Expert perspectives on [ME/CFS] – Insights from the 3rd International Conference of the Charité Fatigue Center, 2026, Fehrer et al

Nightsong

Senior Member (Voting Rights)
Abstract:
Myalgic encephalomyelitis/chronic fatigue syndrome (ME/CFS) is a complex, multisystemic disorder mostly triggered by viral infections, with core symptoms including post-exertional malaise (PEM), fatigue, pain, and cognitive dysfunction. Its prevalence has increased significantly in the context of the coronavirus disease 2019 (COVID-19) pandemic.

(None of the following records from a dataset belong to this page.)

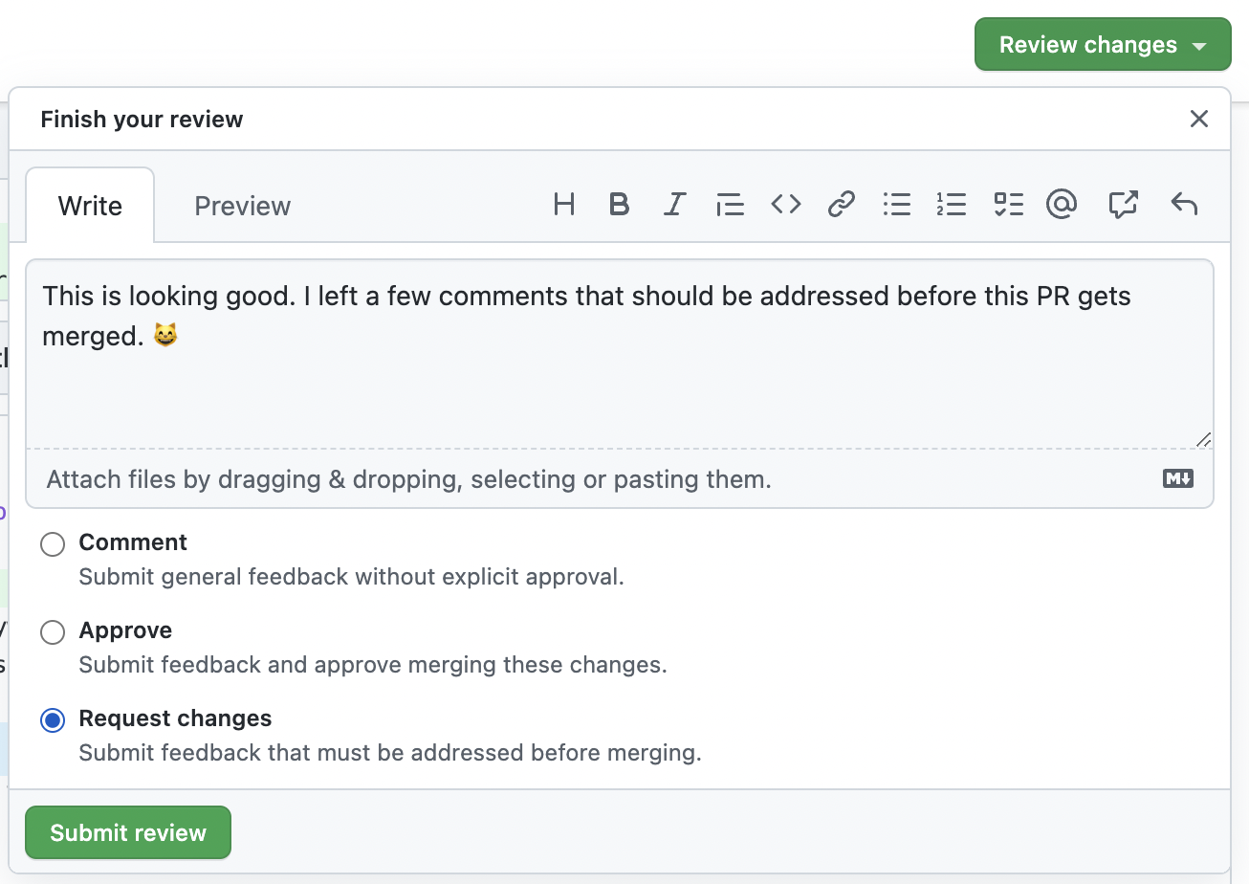Toggle italic formatting
Image resolution: width=1249 pixels, height=884 pixels.
[x=674, y=204]
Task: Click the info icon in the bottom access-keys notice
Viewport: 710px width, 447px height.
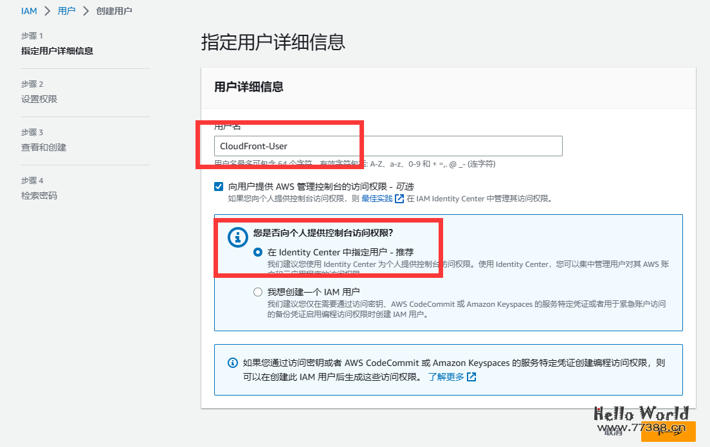Action: coord(232,362)
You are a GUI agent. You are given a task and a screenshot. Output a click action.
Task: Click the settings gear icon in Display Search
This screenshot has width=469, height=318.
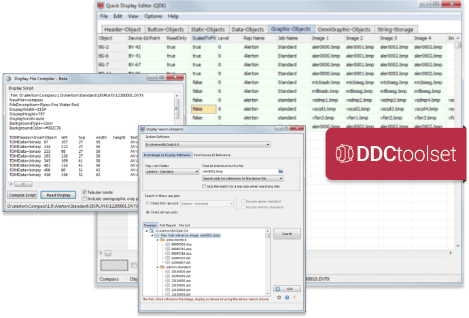click(279, 297)
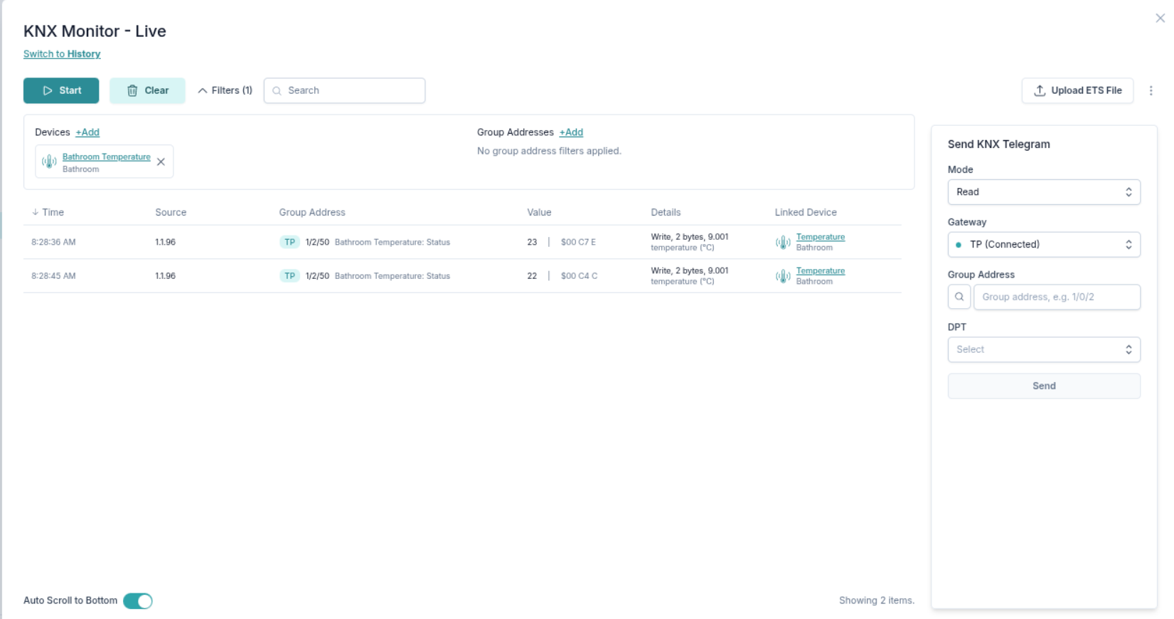Click the sensor icon in device filter chip

[49, 162]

Despite its severity and impact on patients' quality of life, ME/CFS remains poorly understood.

On May 12 and 13, 2025, the 3rd International Conference hosted by the Charité Fatigue Center brought together nearly 200 researchers from various disciplines on-site, and around 3,700 participants online to discuss recent advances in ME/CFS research, diagnostics, clinical care, and therapeutic trials. The program featured 33 lectures by international experts on key topics such as post-COVID syndrome (PCS), care structures, and pathophysiological mechanisms including cardiovascular dysregulation, immune dysregulation, autoimmune mechanisms, and metabolic dysfunction. In addition, results from clinical trials addressing disease mechanisms, including those specifically targeting autoantibodies, were presented.

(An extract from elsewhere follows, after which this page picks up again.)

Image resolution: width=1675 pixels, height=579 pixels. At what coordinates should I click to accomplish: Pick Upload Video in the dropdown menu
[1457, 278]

While public awareness and funding opportunities have increased in the wake of the pandemic and the emergence of PCS, ME/CFS remains severely underresearched. Sustained and adequately funded research efforts are urgently required to advance understanding, identify diagnostic markers, and develop targeted therapeutic interventions.

Link | PDF (Autoimmunity Reviews, March 2026, open access)
 
I can’t find any mention of this on the forum:
Claudia Kedor introduced the CFS_CARE study at the Charité Fatigue Center in Berlin, Germany, which investigated the effectiveness of an interdisciplinary care model for patients fulfilling the CCC for diagnosis of ME/CFS [49].
Interventions included diagnostic assessments, and personalized therapy such as pacing, sleep and pain management, nutritional guidance, and social support, aiming to ameliorate symptoms and improve physical health and occupational participation.
A total of 240 ME/CFS patients with a disease duration between 6 months and 5 years were randomly assigned to an intervention or a matched control group. Therapeutic implementation included a 5-week stay at the Bavaria Kreischa rehabilitation clinic, and regular evaluations at the ME/CFS outpatient clinic for the intervention group, while controls remained under the care of the referring physicians.
Although the rehabilitation program was tailored to ME/CFS with pacing and individualized flexibility, over 50% of patients reported experiencing a PEM episode during their stay. A total of 77% felt that their condition had improved as a result of the rehabilitation, and 74% reported feeling more capable of coping with their illness.
Despite this positive assessment, preliminary results indicate that physical functioning assessed via the Short Form 36 (SF-36) health survey did not improve at 12 months [50]. These findings suggest that rehabilitation programs are not universally beneficial for individuals with ME/CFS, and that symptomatic therapy has no significant impact on the clinical course of the disease.
A comprehensive analysis of the study is currently ongoing to identify patient subgroups more likely to benefit from rehabilitation interventions as well as those for whom such interventions may be contraindicated or ineffective.
Seems to be another nail in the coffin for rehab.

From the protocol:

Interventions, Observational Groups​

Arm 1:In the intervention arm, patients receive extended diagnostics and therapy in the form of five-week inpatient rehabilitation. The patients in the intervention arm are expected to be admitted for rehabilitation from March 2022 on a specialized ward at the Bavaria Clinic in Kreischa (Saxony, Germany).
The rehabilitation program, which can be put together according to the modular principle, is based on the current status of the person undergoing rehabilitation. Each program consists of various modules that can be combined in different ways as basic and elective modules. The range of therapies includes:
1. Training courses and seminars
2. Individual and group therapies
3. Recreation
4. Perspectives for everyday life and work
5. Professional reintegration

Endpoints​

Primary outcome:
health-related quality of life (SF-36) at 12 months
Secondary outcome:
ability to work (able to work yes/no, sick days);
health status (Bell scale, SF-36);
symptoms (Chalder Fatigue Scale, CCC criteria, COMPASS, IPAQ, EQ5D, PHQ9, ESS);
physical or apparatus functional parameters (hand strength, number of steps, activity, orthostasis, vascular function)
Results from Twitter:
No effect.

44 % worse, 13 % better according to the Bell scale.